(Items from a data source)
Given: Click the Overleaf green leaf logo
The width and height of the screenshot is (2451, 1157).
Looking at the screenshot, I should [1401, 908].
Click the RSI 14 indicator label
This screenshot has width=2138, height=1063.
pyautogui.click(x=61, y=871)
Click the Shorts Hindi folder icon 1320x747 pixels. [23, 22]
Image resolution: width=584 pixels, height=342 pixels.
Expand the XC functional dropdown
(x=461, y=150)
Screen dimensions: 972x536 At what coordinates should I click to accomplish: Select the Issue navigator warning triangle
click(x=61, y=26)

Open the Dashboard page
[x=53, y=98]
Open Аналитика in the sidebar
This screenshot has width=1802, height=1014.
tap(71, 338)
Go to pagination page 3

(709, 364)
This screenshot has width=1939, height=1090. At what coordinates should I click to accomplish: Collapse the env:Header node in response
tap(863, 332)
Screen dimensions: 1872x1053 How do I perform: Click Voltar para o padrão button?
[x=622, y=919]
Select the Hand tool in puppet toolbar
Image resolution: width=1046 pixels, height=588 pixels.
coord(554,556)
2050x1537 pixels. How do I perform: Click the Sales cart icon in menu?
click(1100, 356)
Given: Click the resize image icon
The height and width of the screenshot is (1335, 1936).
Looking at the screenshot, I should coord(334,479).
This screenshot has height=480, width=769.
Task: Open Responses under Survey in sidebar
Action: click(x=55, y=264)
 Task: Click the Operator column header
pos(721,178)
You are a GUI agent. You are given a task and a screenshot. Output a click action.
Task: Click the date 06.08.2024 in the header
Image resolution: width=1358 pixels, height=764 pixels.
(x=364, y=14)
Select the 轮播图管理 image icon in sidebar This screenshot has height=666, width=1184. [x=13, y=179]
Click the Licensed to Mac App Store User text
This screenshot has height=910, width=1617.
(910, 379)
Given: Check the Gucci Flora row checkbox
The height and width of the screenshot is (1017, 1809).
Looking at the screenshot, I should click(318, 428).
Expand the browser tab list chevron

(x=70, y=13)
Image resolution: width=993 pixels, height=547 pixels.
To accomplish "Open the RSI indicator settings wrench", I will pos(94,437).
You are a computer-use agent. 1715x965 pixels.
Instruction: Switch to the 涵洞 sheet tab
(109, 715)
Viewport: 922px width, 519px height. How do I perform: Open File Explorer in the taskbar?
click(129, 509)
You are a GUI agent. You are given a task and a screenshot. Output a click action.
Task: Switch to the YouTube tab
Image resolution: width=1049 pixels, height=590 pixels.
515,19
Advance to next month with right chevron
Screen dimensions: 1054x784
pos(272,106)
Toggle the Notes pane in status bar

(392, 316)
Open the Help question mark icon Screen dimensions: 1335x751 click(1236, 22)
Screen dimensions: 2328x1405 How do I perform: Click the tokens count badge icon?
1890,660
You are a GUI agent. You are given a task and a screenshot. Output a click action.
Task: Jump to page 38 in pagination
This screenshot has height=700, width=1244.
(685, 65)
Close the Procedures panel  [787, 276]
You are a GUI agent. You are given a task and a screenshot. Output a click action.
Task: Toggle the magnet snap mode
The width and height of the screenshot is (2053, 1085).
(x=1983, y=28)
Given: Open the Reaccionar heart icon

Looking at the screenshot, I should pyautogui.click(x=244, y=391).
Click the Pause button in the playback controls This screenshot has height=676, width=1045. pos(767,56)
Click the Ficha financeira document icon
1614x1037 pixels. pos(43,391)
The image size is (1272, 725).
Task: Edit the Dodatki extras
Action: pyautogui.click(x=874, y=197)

Work order: Retype every line of the data above exactly.

Task response:
Given: Click the Overleaf green leaf logo
The width and height of the screenshot is (2451, 1157).
Looking at the screenshot, I should [1401, 908].
Click the RSI 14 indicator label
This screenshot has width=2138, height=1063.
pyautogui.click(x=61, y=871)
Click the Shorts Hindi folder icon 1320x747 pixels. [23, 22]
Image resolution: width=584 pixels, height=342 pixels.
Expand the XC functional dropdown
(x=461, y=150)
Screen dimensions: 972x536 At what coordinates should I click to accomplish: Select the Issue navigator warning triangle
click(x=61, y=26)

Open the Dashboard page
[x=53, y=98]
Open Аналитика in the sidebar
This screenshot has width=1802, height=1014.
tap(71, 338)
Go to pagination page 3

(709, 364)
This screenshot has width=1939, height=1090. At what coordinates should I click to accomplish: Collapse the env:Header node in response
tap(863, 332)
Screen dimensions: 1872x1053 How do I perform: Click Voltar para o padrão button?
[x=622, y=919]
Select the Hand tool in puppet toolbar
Image resolution: width=1046 pixels, height=588 pixels.
coord(554,556)
2050x1537 pixels. How do I perform: Click the Sales cart icon in menu?
click(1100, 356)
Given: Click the resize image icon
The height and width of the screenshot is (1335, 1936).
Looking at the screenshot, I should coord(334,479).
This screenshot has height=480, width=769.
Task: Open Responses under Survey in sidebar
Action: click(x=55, y=264)
 Task: Click the Operator column header
pos(721,178)
You are a GUI agent. You are given a task and a screenshot. Output a click action.
Task: Click the date 06.08.2024 in the header
Image resolution: width=1358 pixels, height=764 pixels.
(x=364, y=14)
Select the 轮播图管理 image icon in sidebar This screenshot has height=666, width=1184. [x=13, y=179]
Click the Licensed to Mac App Store User text
This screenshot has height=910, width=1617.
(910, 379)
Given: Check the Gucci Flora row checkbox
The height and width of the screenshot is (1017, 1809).
Looking at the screenshot, I should click(318, 428).
Expand the browser tab list chevron

(x=70, y=13)
Image resolution: width=993 pixels, height=547 pixels.
To accomplish "Open the RSI indicator settings wrench", I will pos(94,437).
You are a computer-use agent. 1715x965 pixels.
Instruction: Switch to the 涵洞 sheet tab
(109, 715)
Viewport: 922px width, 519px height. How do I perform: Open File Explorer in the taskbar?
click(129, 509)
You are a GUI agent. You are given a task and a screenshot. Output a click action.
Task: Switch to the YouTube tab
Image resolution: width=1049 pixels, height=590 pixels.
515,19
Advance to next month with right chevron
Screen dimensions: 1054x784
pos(272,106)
Toggle the Notes pane in status bar

(392, 316)
Open the Help question mark icon Screen dimensions: 1335x751 click(1236, 22)
Screen dimensions: 2328x1405 How do I perform: Click the tokens count badge icon?
1890,660
You are a GUI agent. You are given a task and a screenshot. Output a click action.
Task: Jump to page 38 in pagination
This screenshot has height=700, width=1244.
(685, 65)
Close the Procedures panel  [787, 276]
You are a GUI agent. You are given a task and a screenshot. Output a click action.
Task: Toggle the magnet snap mode
The width and height of the screenshot is (2053, 1085).
(x=1983, y=28)
Given: Open the Reaccionar heart icon

Looking at the screenshot, I should pyautogui.click(x=244, y=391).
Click the Pause button in the playback controls This screenshot has height=676, width=1045. pos(767,56)
Click the Ficha financeira document icon
1614x1037 pixels. pos(43,391)
The image size is (1272, 725).
Task: Edit the Dodatki extras
Action: pyautogui.click(x=874, y=197)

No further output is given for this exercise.